Sitting on one end of an overlong couch, Kate warmed her hands on a mug full of hot tea. She was wearing a long loose velour top, extra thick and soft, over c
otton tights and heavy socks. Laurie had given her the velour top. She smiled as she thought of her mother, and the last time she’d seen her, standing up at a Lesbian Justice meeting, saying that lesbian mothers would die before giving up their children. Afterward, Kate had told her what a great speech it was, and added, “Who would have thought we’d both end up as public speakers?” Laurie had laughed and said she was hardly in the same league as her famous daughter. “Maybe,” Kate had said, “but what you speak about really matters.” Laurie had looked startled, and then, as she so often did, changed the subject.
At the end of the couch, Eleanor leaned toward her. “I just have to ask you,” she said. “Where did you get such wonderful hair?”

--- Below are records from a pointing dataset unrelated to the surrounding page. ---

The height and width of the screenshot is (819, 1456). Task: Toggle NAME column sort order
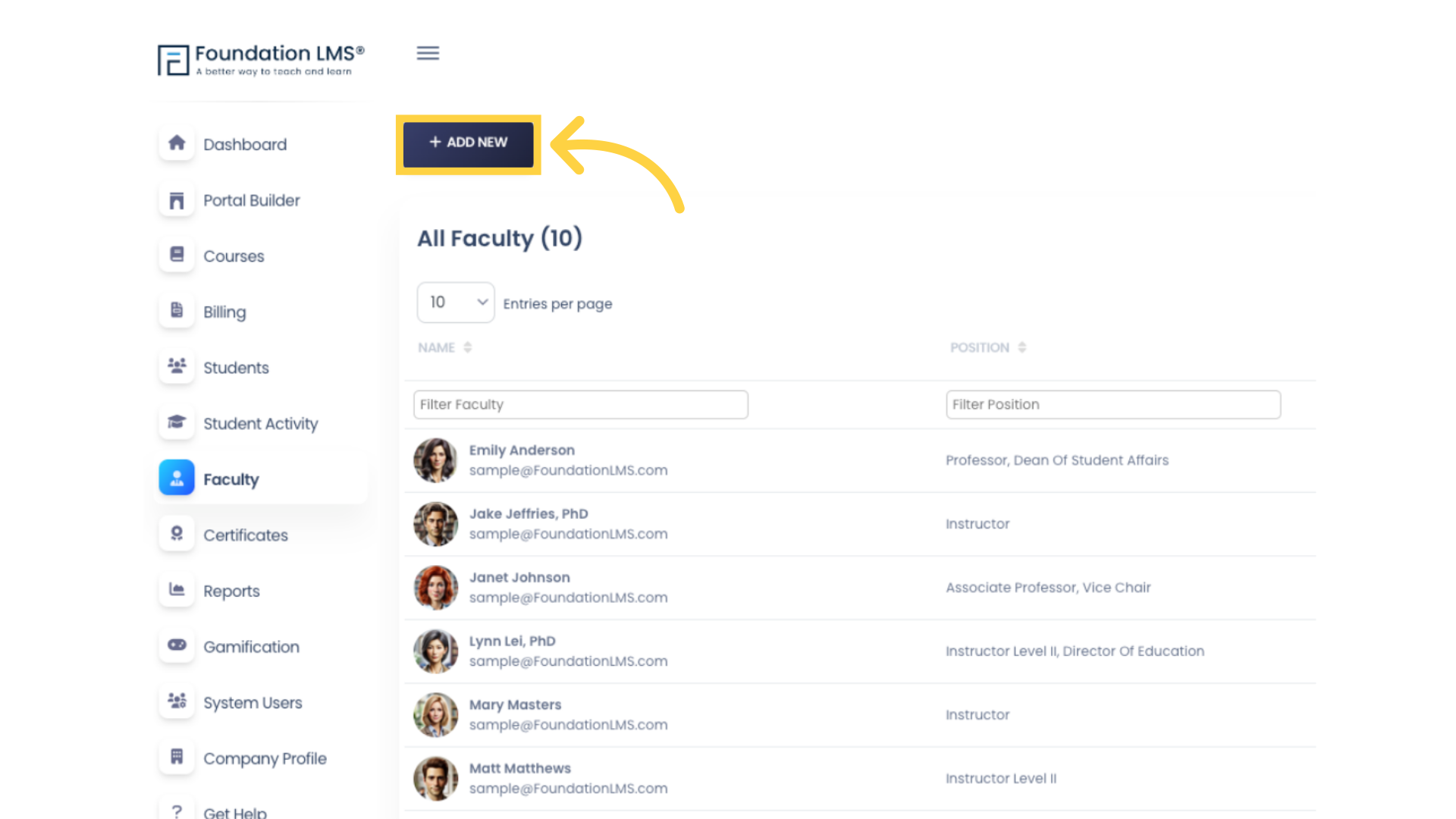[467, 347]
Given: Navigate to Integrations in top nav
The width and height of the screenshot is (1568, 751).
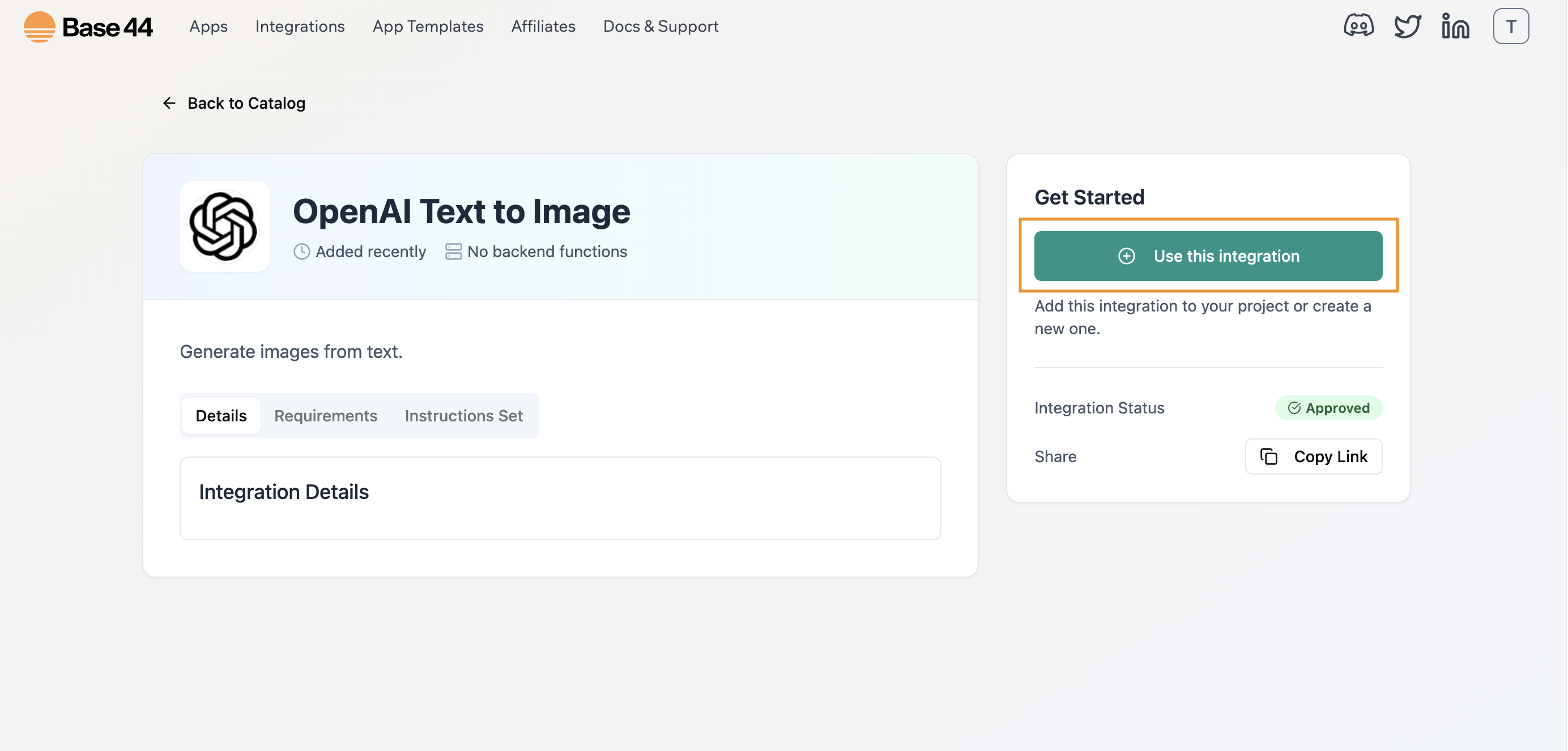Looking at the screenshot, I should tap(300, 26).
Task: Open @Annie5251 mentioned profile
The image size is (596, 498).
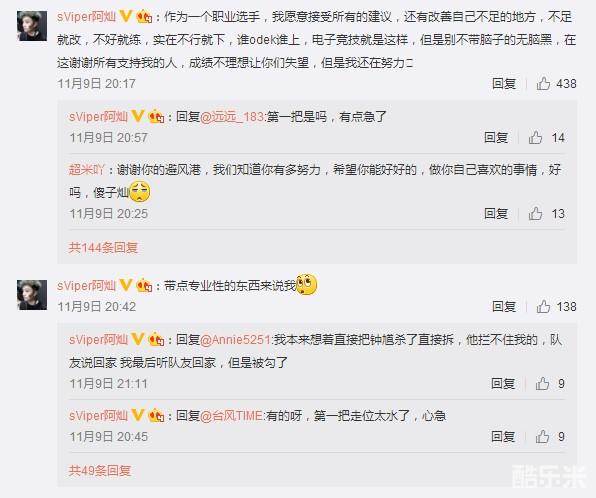Action: coord(235,339)
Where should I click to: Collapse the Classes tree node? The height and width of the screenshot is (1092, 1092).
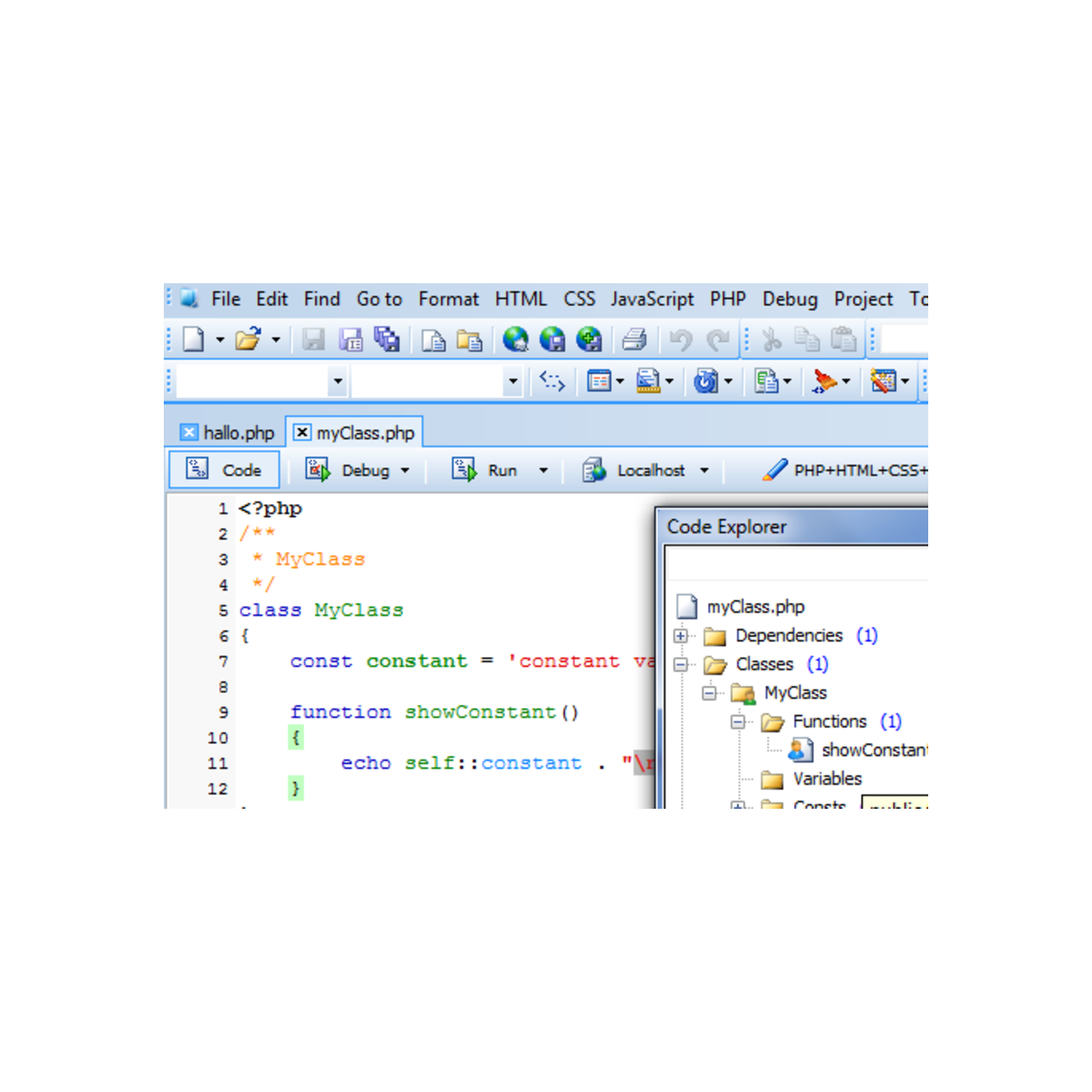click(x=681, y=665)
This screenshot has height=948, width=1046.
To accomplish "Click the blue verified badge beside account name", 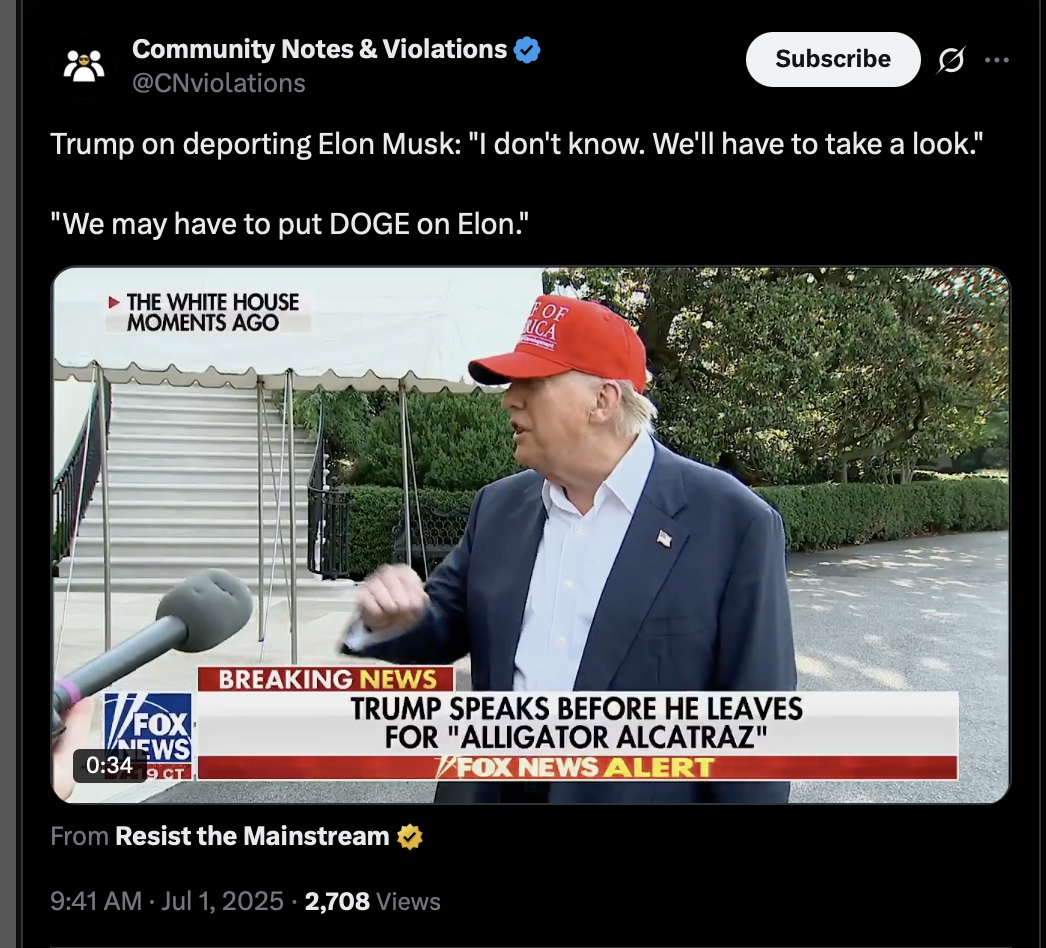I will 527,50.
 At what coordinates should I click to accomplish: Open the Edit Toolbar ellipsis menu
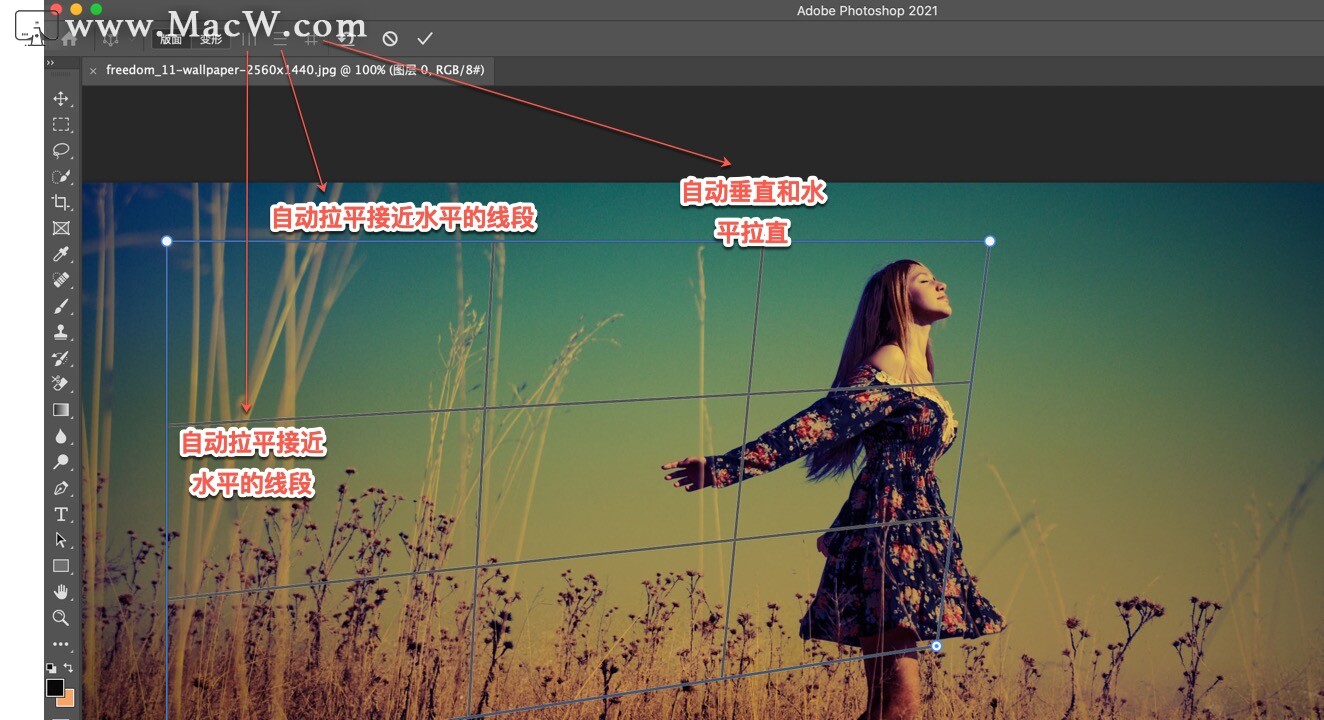coord(62,644)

Kate laughed and moved her head slightly, rolling her hair against her shoulders. She said, “I’m afraid all the credit goes to some gene locked away in my chromosomes. And where those come from will have to remain a bigger mystery than what happens after we die.” Actually, she thought, she could get the information if she wanted it. Laurie and Mark had offered her the sealed information when she was eighteen. She’d turned it down then and wasn’t about to change her mind now.
“Oh,” Eleanor said. “Oh, I’m sorry.” She blushed again, forcing Kate to look away to keep from smiling. Kate’s family history, or lack of it, was well known—her anonymous father (though she allowed people to think the sperm came from a “bank,” a term which always made it so much more respectable), her mother who’d died before Kate could know her. A television journalist had suggested once that Kate’s exploration and acceptance of death had come from the need to understand the loss of her mother. Kate had contradicted her—gently, of course—and spoke of the love and dedication she’d learned from Laurie.
“You don’t have to apologize,” Kate said to Eleanor. “I’m very happy with my genes. Whatever their source.” She leaned back and took a sip of tea. “Mmm, it’s really lovely here. Do you live here full-time?”